Pasa el tren. Y ahí está el hombre de la madera primitiva en la barranca, allá la mujer de los dos sonetos y la voz del jueves que diluvia, allá el barroco que suma las palabras de un diccionario e insiste en que es poema, allá la mujer de la voz cándida y niña y antigua.
Inés aceptaba un momento la palabra, se cruzaba de piernas y a la de arriba la movía mucho. Siempre recitaba, con el puñal justo para dar en el lugar común. A la noche, en las caminatas sin fin, o en los llamados de teléfono que atendía en cualquier momento del desborde –porque era un misterio cuándo dormía- Inés seguía enseñando su técnica aferrada al deseo de la palabra.
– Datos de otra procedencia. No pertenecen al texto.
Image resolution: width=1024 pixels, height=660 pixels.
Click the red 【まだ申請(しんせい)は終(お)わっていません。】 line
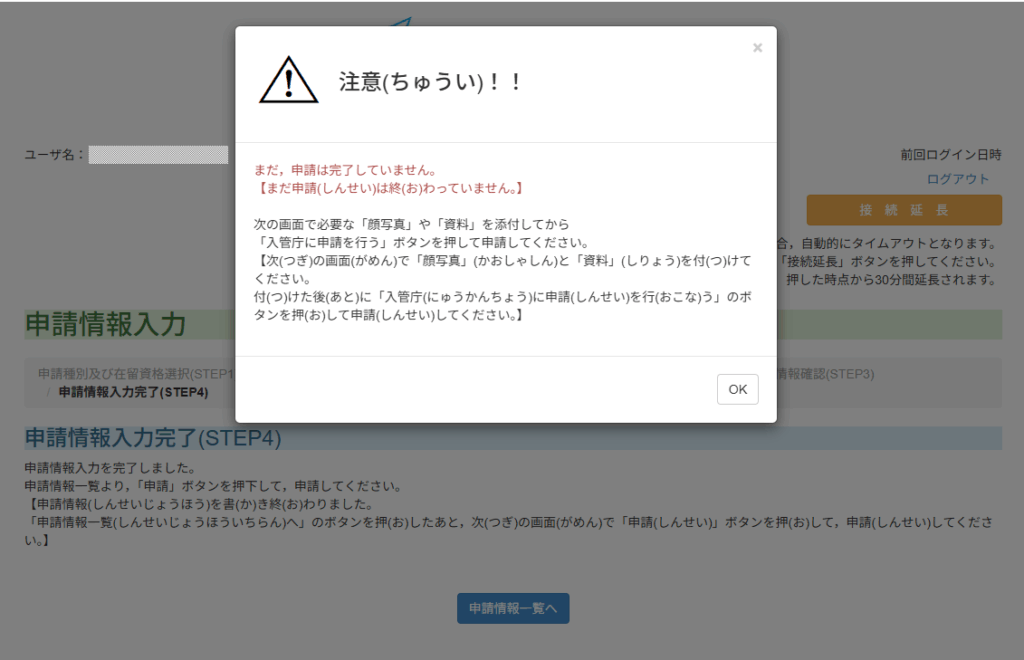pyautogui.click(x=389, y=188)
Rodeada de lxs fisuras de la cocaína o en las salas de pompa y encajes. Inés lucía vestidos fuera del tiempo y cuando recitaba con su voz ancestral y la mirada al abismo (¿qué mirabas entre las sombras, entre las luces, Inés de fuego lento en los ojos?), hervía un silencio que todo lo tocaba, que todo lo enredaba en la confusión de la belleza.
Atesoro la avaricia del lenguaje que esta reina aborrecida de corona nos compartió en su taller: el gesto indisciplinado del rigor para el deseo, la ventaja existencial del amor a la palabra.
Por Dafne Pidemunt, poeta y editora
CITA A CIEGAS
Cuando yo tenía veintitrés años, Inés Manzano me escuchó leer en un ciclo que Lidia Rocha organizaba con Gerardo Curiá, su compañero. A ella le gustó mi poesía y Lidia Rocha me dijo después que yo tenía que conocerla a Inés y me contó de su militancia e interés en buscar y circular nuevas voces.
Nos encontramos en un bar frente a la facultad de Filosofía y Letras. Las dos estábamos nerviosas. Yo no sabía con quién me tenía que encontrar pero Inés me miró fijo cuando entré y supe que era ella. Fue una verdadera cita a ciegas para mí. Un encuentro muy tierno, amoroso y sin dudas fue también amor a primera vista. Nos hicimos muy amigas y ella se convirtió en mi madrina. Inés Manzano fue muy importante en mi vida, me adoptó, me cuidó y me ha retado mucho también. Sin dudas me hizo mejor persona.
Ya desde ese momento nos pusimos a leernos, ambas teníamos poemas en manuscrito. La mirada de Inés era muy precisa y muy amorosa también para marcarte lo que modificaría. Era brava pero a la vez, ella sabía sobre el valor que un poema tiene para un poeta y una poeta y respetaba mucho eso. Escuchaba con los ojos cerrados y marcaba lo que no le gustaba y lo que le gustaba mucho también. Me corrigió un montón y además presentó mis dos libros. No es casual que todavía no haya podido publicar nada después de su muerte. Me cuesta sacar un libro sin que esté supervisado por Inés. Me siento un poco huérfana ahora en la escritura y en la vida también.